To her greater surprise, she burst into tears.
‘It’s the same for all of us, Maya. There will be a sleep. A dreamless sleep. But when the computer decides the environment is safe, we will awake.’
‘If the computer itself stays sane in the ages to come.’
‘The time crystal will keep it sane. Its patterns will repeat over and over in an unchanging sequence. It will not fail.’
‘We hope.’
She looked up into his lined, exhausted face and saw an expression she had not seen it produce before.
He smiled.
‘Yes, Maya, we hope. That something can be salvaged from this cataclysm. A catastrophe we all are innocent of causing.’ He reached for her arm and pulled it, very gently. ‘Let’s go.’
Takemoto stood and faced them.
‘I’m sorry, I can’t do it. I won’t do it.’
No attempt was made to dissuade him; he had made his decision and there was no time left to argue.
All the other occupants of the room rose as one and walked to the recording room; there the hour of preparation passed—all too quickly.
There they lay on the couches, and the transparent sides rose around them, confining them within strange chrysalises.
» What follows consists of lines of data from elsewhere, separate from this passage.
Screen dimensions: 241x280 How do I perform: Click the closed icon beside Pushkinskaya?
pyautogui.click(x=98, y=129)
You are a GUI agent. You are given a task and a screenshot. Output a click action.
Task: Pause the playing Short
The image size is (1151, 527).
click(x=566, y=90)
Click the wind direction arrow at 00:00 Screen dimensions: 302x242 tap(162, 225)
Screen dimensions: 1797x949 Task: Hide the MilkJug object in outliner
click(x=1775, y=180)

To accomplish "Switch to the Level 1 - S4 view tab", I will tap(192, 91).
Some looked alarmed at their confinement, and Hilbert tried to escape, before realising the futility of such actions, and subsided with his eyes tightly closed.
The headsets gently attached themselves to the craniums and zettabytes of data were transcribed and transferred to imperishable, indestructible media.
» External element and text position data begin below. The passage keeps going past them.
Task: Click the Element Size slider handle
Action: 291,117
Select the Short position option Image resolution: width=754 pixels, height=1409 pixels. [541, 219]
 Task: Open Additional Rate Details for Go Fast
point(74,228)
When the transfer was complete, an invisible gas killed them humanely, painlessly, and so swiftly they had no awareness of their passing. Thus, they were spared the terrors ravaging the surface.
The bodies were then instantly cremated.
The great machines swung into long-planned action, programmed to deny the Destroyer the destruction of the last hopes of a species on the edge of extermination.
The recording room immediately began to descend into the shaft which had opened up beneath it. But just before the descent had picked up speed, one particularly energetic charged particle ploughed a path through the sheltering stone and scored a direct hit on the time crystal. Thousands of such particles had previously passed to the sides of the recording room or had spent their energies many metres above it. This one, however, lay on the extreme positive tail of the energy distribution and it was neither deflected nor absorbed in the intervening layers.
Down the recording room swept, kilometre after kilometre; down, down into the crust of the planet, until it was below the shudderings and splinterings of the tormented rock. Below it and, ever increasingly above it, was the escape shaft, long planned for this exact moment. Made from reinforced, incorruptible fluorocarbon polymers, it would bend and twist under the seismic stresses, but would not break, could not break, and when the Destroyer’s fury had finally passed, it would slowly bend back into its original shape.
The room finished its seemingly endless plunge and settled gently into the void that had long been prepared for it.
Then, far above, mighty cubic kilometres of ferroconcrete were blasted into place, sealing the room from the hell that was gathering its horrors above it. Ferroconcrete that would retain its durability, its strength, for three short centuries, but then begin to disintegrate into sand.
The quantum computer, now stabilised by McQuade’s time crystal, began its vigil.
A long vigil.
Above the now quiescent recording room, the Destroyer wreaked its worst.
Oceans evaporated like drops of water on a red-hot griddle.
Mountains were flung down as if they were pitiful mounds of dust, and their ashes tossed into darkening skies.